Но и найти иглой скопление гноя было тоже неплохим результатом. Когда, извлекая мандрен (тонкий стержень, закрывающий игольный просвет), ты видел, как из канюли иглы закапали частые мутные капли, ты был почти счастлив. В эти минуты делалось легче не только больному — но и тебе самому. Тебя отпускало и напряжение, и ожидание неудачи, и страх осложнений. «Слава Богу, — вздыхал ты с облегчением, подшивая дренаж. — Игла нам обоим опять помогла…»
Инструменты
Из всех орудий труда, что придуманы и созданы человеком, хирургические инструменты — нечто особенное. Взять хотя бы то, что они часто носят собственные, самые что ни на есть человеческие имена. Мы говорим: крючки Фарабефа, игла Дюшана, зажимы Кохера или Бильрота. И называя инструменты по имени, мы незримо общаемся с придумавшими их хирургами прошлого, — они словно бы ассистируют нам на сегодняшней операции. И понятно, что обратиться к инструменту по имени означает выразить ему и особое почтение, и благодарность. Согласитесь, топор и лопату при всем уважении к ним человеческим именем мы все-таки не называем. Это только знаменитые рыцарские мечи в средневековой Европе носили собственные имена; но меч — антипод инструмента хирурга: он создан не для спасения, а для убийства.

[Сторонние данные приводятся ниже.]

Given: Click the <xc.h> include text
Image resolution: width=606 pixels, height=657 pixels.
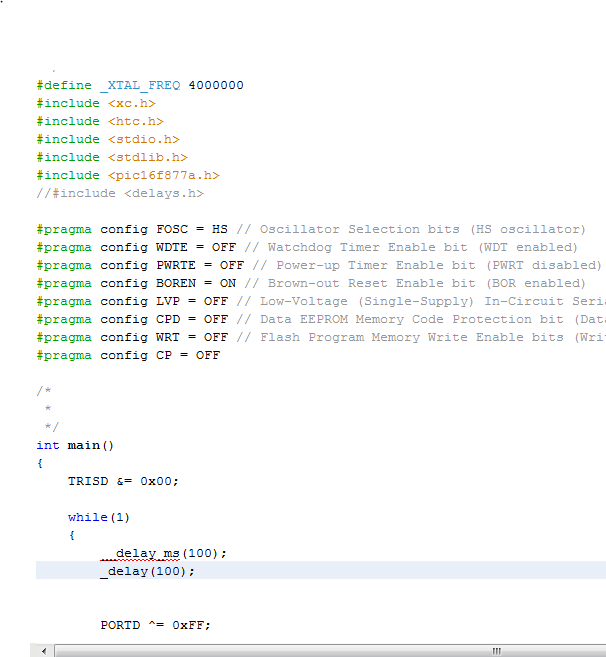Looking at the screenshot, I should tap(131, 104).
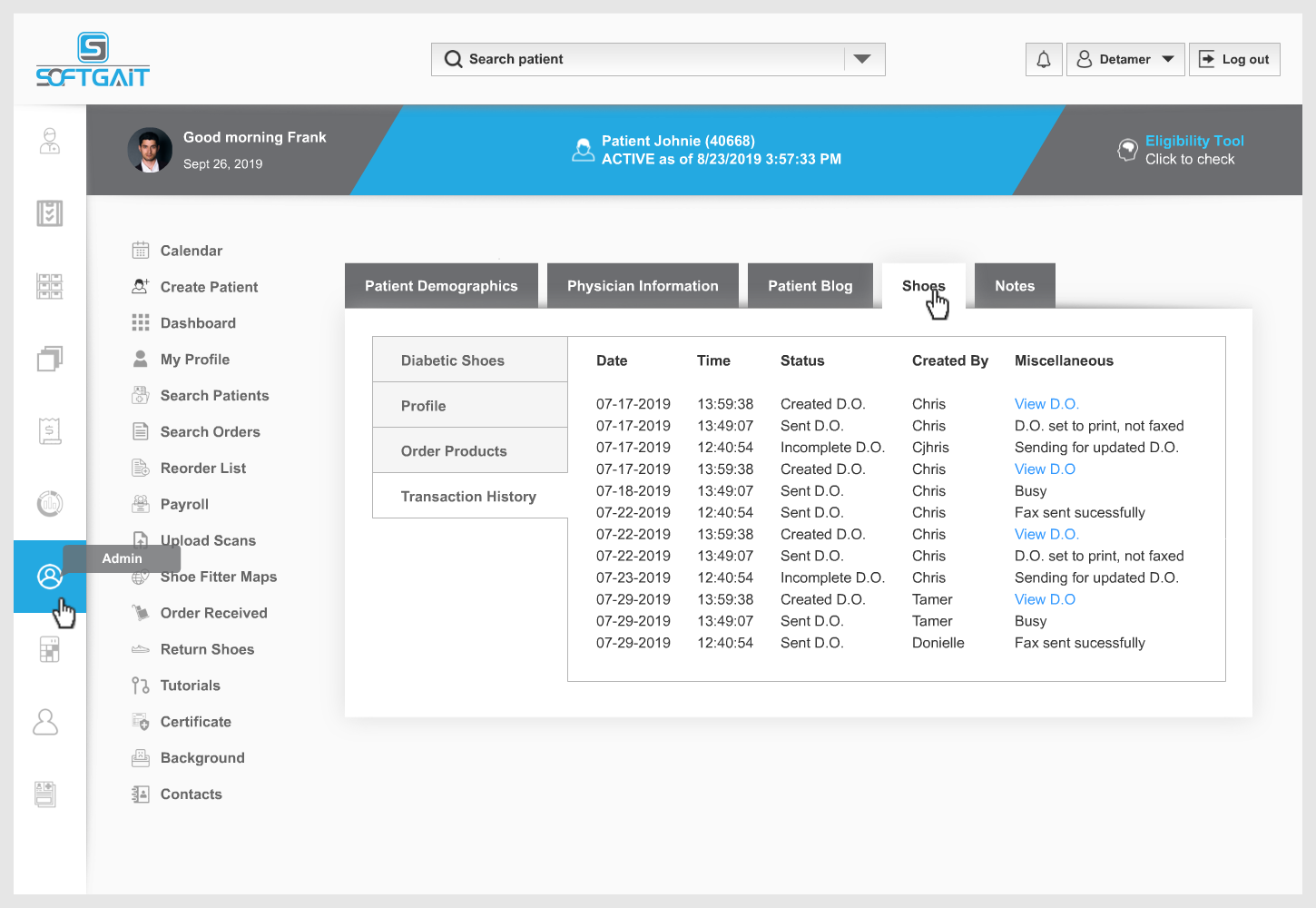Click the Tutorials icon in the menu
Viewport: 1316px width, 908px height.
(x=141, y=686)
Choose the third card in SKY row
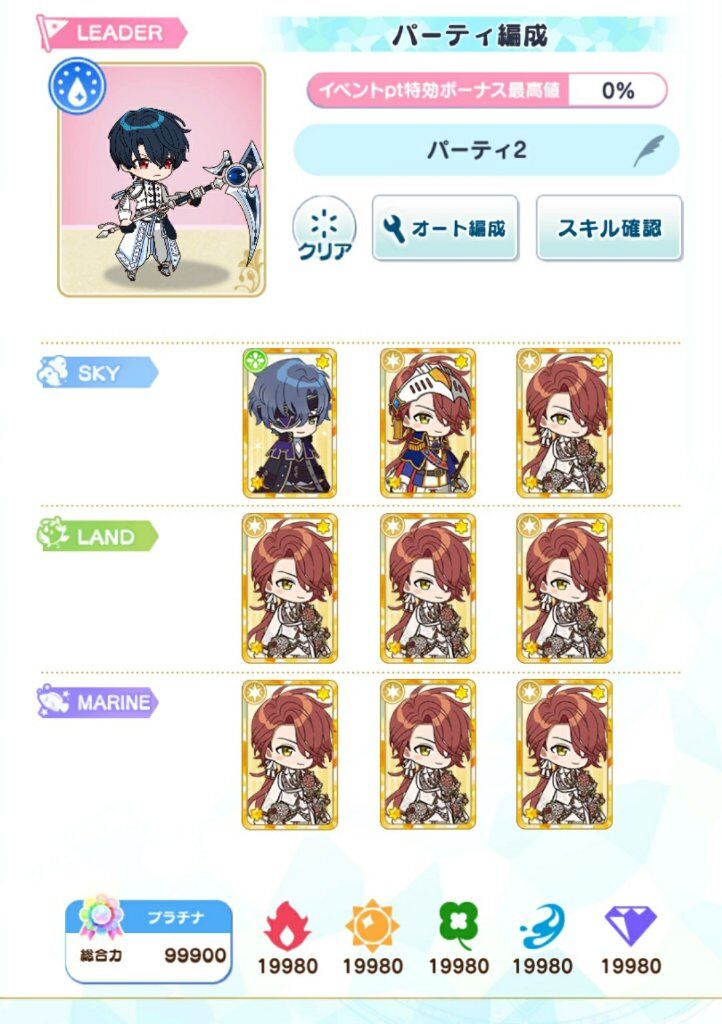The width and height of the screenshot is (722, 1024). (x=565, y=423)
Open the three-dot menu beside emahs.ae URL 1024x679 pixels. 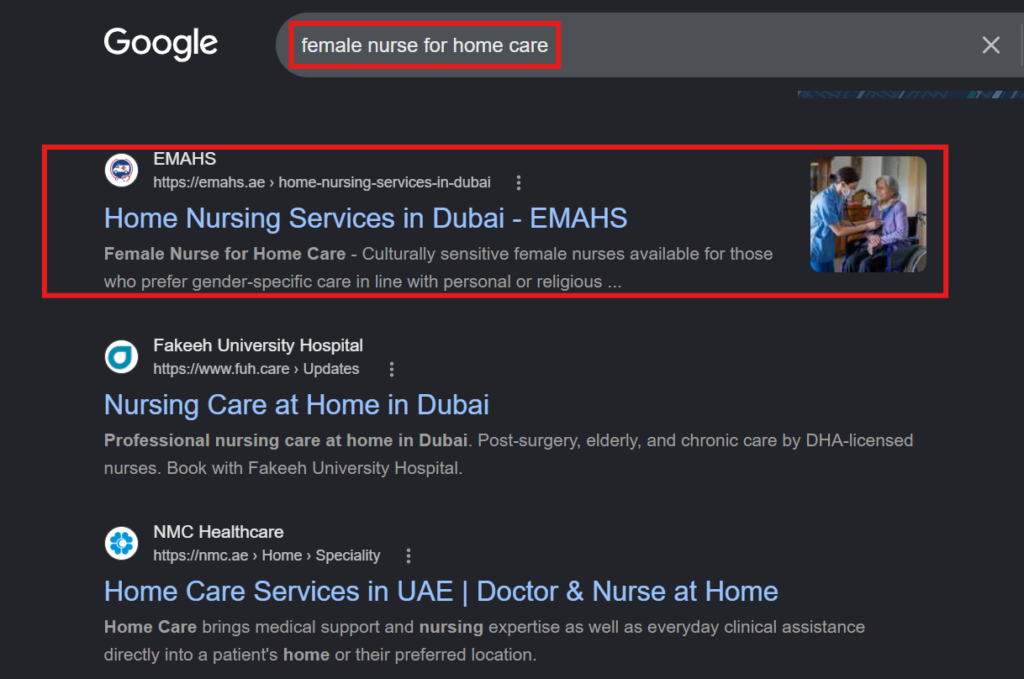tap(519, 183)
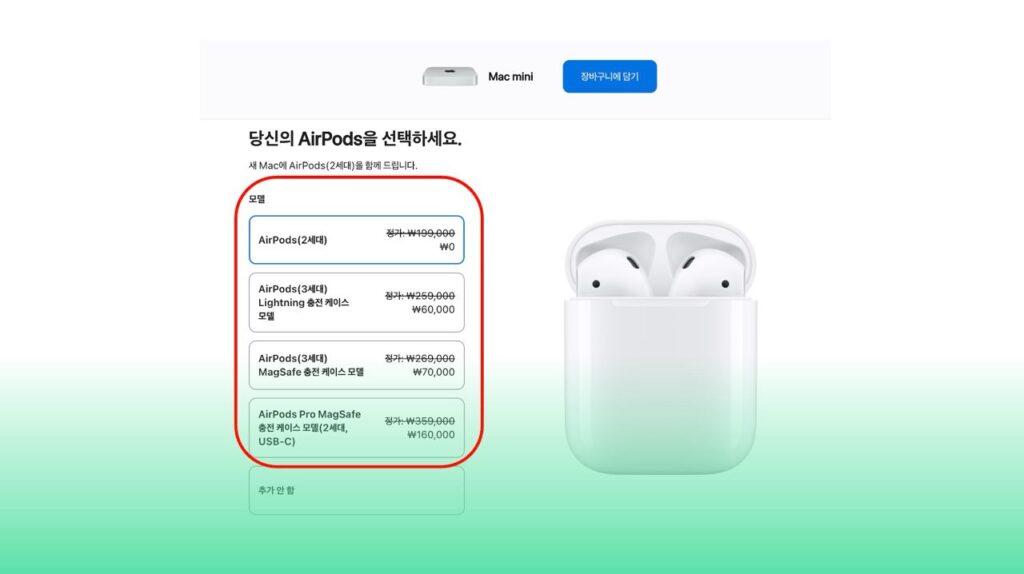Click the ₩60,000 discounted price
This screenshot has width=1024, height=574.
pyautogui.click(x=433, y=310)
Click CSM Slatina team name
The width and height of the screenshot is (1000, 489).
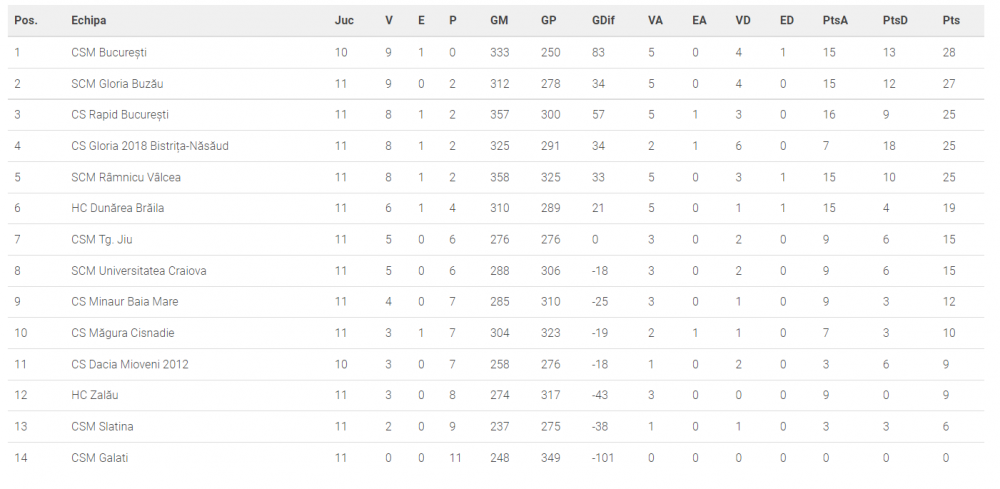point(103,427)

Сколько времени человек существует на свете, почти столько же времени он использует и хирургические инструменты: пусть это всего лишь каменный нож или игла из рыбьего скелета. Но инструменты, конечно, меняются — как меняется и отношение к ним. Так, в XIX веке, в эпоху повального увлечения прогрессом, хирургические инструменты переживали свой звездный час. Во-первых, тогда было создано большинство из инструментов, которыми мы пользуемся и по сей день. Во-вторых, в те годы считалось особенным шиком и признаком мастерства вообще не касаться пальцами раны — а работать в ней одними инструментами. Я изучал хирургию в клинике имени легендарного Спасокукоцкого — так вот, рассказывали, что он начинал операцию в белых шелковых перчатках. Когда же он ее заканчивал, на его белоснежных перчатках не оставалось и пятнышка крови, потому что Спасокукоцкий работал в ране исключительно инструментами. Конечно, сейчас повторить такой фокус сложно: не только оттого, что уже не найти таких виртуозов, но и потому, что теперь своим пальцам и их ощущениям мы доверяем все-таки больше.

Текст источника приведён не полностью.